- **PROBLEM TO WORK ON**:
Please return all lines in the listing holding the word "thai".

- **EXTRACTED RECORDS**:
• • •

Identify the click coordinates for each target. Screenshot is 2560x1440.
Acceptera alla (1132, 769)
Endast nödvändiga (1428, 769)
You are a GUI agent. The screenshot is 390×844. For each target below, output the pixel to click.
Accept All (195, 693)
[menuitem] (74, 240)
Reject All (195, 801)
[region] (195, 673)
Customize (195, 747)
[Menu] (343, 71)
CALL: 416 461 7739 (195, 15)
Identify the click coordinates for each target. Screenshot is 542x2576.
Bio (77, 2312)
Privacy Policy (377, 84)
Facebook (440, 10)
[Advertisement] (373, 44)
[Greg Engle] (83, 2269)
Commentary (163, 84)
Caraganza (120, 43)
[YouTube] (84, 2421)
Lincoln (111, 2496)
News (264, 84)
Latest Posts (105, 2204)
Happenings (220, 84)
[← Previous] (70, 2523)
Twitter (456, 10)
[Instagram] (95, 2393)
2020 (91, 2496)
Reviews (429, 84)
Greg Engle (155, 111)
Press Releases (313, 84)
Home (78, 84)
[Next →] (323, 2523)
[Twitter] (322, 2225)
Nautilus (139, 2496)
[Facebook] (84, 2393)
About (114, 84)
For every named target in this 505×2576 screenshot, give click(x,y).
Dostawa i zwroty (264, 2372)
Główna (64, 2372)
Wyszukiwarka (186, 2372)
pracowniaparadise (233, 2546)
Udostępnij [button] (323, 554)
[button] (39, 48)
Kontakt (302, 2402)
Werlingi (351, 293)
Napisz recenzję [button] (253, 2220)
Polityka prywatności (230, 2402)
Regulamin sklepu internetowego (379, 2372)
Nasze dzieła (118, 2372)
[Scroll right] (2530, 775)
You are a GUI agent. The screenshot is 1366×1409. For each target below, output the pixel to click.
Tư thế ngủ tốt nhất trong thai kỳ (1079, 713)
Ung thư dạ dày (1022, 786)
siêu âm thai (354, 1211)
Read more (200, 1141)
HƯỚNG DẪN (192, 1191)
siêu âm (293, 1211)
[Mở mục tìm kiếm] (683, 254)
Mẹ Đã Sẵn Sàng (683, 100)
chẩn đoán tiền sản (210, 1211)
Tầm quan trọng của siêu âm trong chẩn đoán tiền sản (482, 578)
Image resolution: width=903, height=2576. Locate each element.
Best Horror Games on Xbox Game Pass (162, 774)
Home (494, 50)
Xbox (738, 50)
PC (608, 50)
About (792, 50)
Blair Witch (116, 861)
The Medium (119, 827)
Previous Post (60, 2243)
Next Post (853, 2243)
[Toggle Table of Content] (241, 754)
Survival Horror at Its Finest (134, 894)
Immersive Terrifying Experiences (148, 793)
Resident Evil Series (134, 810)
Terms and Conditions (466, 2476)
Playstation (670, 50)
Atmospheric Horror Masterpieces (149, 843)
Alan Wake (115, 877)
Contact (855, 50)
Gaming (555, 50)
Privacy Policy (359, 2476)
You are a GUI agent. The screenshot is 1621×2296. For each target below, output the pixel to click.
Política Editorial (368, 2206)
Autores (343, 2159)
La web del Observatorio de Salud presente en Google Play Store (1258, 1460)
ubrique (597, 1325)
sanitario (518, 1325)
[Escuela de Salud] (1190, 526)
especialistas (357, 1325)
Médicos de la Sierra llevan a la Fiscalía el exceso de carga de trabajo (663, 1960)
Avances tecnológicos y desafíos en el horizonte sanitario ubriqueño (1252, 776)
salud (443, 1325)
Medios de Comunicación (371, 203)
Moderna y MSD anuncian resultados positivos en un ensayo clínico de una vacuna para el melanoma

• • •

- **EXERCISE ANSWER**:
Tư thế ngủ tốt nhất trong thai kỳ (1079, 713)
siêu âm thai (354, 1211)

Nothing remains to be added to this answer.